INPUT ROWS ::
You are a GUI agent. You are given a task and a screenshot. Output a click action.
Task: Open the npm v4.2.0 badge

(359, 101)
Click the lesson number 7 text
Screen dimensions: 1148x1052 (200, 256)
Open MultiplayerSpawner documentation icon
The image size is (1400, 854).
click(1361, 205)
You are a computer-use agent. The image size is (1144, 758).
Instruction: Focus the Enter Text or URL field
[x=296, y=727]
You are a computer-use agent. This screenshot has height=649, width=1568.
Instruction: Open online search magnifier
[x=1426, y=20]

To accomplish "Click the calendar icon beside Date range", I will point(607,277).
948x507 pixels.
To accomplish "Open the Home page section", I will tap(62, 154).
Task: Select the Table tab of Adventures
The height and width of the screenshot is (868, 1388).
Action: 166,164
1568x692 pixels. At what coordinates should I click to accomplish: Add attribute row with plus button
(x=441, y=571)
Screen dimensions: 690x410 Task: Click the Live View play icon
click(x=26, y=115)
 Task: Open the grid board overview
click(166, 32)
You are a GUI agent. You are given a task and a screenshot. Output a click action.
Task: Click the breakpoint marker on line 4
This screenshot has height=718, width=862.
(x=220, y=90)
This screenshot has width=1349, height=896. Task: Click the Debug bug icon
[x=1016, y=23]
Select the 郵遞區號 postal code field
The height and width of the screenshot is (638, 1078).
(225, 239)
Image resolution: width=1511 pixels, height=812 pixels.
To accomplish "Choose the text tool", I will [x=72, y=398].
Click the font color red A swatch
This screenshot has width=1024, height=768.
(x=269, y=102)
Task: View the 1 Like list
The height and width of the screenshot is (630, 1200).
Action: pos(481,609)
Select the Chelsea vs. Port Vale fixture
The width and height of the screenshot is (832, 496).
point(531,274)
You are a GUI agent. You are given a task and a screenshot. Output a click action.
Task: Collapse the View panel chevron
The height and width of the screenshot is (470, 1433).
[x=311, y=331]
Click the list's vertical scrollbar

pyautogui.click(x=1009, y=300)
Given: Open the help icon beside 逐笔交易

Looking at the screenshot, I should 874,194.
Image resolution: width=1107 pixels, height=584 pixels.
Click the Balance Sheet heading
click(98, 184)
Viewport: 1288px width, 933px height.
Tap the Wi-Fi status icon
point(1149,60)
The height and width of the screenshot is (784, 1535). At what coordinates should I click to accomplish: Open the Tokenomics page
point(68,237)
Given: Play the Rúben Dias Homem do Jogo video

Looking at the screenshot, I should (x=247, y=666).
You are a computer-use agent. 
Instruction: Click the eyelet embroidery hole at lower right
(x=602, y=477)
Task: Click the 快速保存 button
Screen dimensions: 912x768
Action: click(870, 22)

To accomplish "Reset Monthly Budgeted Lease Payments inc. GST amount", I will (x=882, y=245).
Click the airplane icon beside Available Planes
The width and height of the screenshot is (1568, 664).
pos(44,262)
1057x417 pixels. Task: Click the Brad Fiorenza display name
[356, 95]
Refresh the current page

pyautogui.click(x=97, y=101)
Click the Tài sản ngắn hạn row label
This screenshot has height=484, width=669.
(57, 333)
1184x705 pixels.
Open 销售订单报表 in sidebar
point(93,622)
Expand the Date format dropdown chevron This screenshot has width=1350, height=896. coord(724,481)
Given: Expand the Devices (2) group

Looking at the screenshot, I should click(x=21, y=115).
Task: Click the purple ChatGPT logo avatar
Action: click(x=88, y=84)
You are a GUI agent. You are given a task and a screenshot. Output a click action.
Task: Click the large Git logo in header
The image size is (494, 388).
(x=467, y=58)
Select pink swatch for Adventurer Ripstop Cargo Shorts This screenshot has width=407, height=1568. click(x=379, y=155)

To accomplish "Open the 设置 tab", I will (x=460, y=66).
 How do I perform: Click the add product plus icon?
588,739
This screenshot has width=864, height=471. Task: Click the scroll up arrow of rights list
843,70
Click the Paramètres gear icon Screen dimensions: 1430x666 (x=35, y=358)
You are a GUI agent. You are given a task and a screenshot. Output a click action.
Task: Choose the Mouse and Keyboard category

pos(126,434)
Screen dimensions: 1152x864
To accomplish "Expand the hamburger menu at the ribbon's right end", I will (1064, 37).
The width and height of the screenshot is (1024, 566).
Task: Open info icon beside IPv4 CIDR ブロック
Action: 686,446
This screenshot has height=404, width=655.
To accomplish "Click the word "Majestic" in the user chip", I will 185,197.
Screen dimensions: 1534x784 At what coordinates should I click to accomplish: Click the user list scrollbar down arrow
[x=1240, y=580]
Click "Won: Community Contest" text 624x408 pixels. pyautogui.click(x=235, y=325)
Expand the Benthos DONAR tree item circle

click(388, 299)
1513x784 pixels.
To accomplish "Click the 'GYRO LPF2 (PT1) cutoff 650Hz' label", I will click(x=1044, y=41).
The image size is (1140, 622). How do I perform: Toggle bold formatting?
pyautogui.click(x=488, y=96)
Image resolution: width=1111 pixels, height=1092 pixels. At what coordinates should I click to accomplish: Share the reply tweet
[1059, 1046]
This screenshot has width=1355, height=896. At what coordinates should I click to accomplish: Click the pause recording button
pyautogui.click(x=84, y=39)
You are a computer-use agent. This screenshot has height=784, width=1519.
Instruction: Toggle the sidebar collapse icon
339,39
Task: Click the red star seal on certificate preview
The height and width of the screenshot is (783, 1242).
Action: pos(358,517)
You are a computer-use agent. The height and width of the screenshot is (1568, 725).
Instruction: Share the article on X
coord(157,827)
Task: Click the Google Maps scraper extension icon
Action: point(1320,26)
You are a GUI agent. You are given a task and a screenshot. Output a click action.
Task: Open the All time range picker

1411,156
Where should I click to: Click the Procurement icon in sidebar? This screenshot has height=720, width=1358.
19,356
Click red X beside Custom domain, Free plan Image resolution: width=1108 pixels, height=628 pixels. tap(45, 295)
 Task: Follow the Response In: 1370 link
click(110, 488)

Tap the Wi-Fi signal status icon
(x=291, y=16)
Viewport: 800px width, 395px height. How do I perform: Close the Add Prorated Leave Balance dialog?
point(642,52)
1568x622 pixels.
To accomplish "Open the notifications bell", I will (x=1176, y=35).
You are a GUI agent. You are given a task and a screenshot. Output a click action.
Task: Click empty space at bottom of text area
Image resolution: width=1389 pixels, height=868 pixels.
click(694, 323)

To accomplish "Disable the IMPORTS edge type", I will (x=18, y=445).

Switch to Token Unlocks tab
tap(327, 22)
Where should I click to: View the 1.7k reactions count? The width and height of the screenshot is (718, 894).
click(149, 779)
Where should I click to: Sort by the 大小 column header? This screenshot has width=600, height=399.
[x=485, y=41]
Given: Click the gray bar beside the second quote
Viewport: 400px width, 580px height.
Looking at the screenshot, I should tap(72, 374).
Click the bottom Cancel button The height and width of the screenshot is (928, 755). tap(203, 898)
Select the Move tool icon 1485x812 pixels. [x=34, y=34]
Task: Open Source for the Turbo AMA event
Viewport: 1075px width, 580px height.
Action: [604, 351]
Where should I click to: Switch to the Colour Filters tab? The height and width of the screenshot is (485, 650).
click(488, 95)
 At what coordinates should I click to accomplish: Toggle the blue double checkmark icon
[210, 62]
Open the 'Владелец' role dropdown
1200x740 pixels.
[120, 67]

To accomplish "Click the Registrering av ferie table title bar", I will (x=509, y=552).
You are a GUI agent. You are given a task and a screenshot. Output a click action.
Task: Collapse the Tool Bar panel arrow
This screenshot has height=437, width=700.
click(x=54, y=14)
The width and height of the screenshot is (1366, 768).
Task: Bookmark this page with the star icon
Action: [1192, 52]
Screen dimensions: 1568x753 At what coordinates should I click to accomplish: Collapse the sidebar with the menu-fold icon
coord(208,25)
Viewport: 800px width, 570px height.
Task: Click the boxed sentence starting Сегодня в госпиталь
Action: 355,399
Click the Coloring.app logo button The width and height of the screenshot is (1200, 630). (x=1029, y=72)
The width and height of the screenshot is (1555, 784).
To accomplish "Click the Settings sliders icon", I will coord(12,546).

WHAT YOU SHOULD DO :: Format the lines of the listing above, from the line containing "The image size is (1140, 622)." through the line containing "Action: point(1320,26)", inclusive, as a numbered list and omit any blank lines.

EXERCISE OUTPUT ::
1. The image size is (1140, 622). How do I perform: Toggle bold formatting?
2. pyautogui.click(x=488, y=96)
3. Image resolution: width=1111 pixels, height=1092 pixels. At what coordinates should I click to accomplish: Share the reply tweet
4. [1059, 1046]
5. This screenshot has width=1355, height=896. At what coordinates should I click to accomplish: Click the pause recording button
6. pyautogui.click(x=84, y=39)
7. You are a computer-use agent. This screenshot has height=784, width=1519.
8. Instruction: Toggle the sidebar collapse icon
9. 339,39
10. Task: Click the red star seal on certificate preview
11. The height and width of the screenshot is (783, 1242).
12. Action: pos(358,517)
13. You are a computer-use agent. The height and width of the screenshot is (1568, 725).
14. Instruction: Share the article on X
15. coord(157,827)
16. Task: Click the Google Maps scraper extension icon
17. Action: point(1320,26)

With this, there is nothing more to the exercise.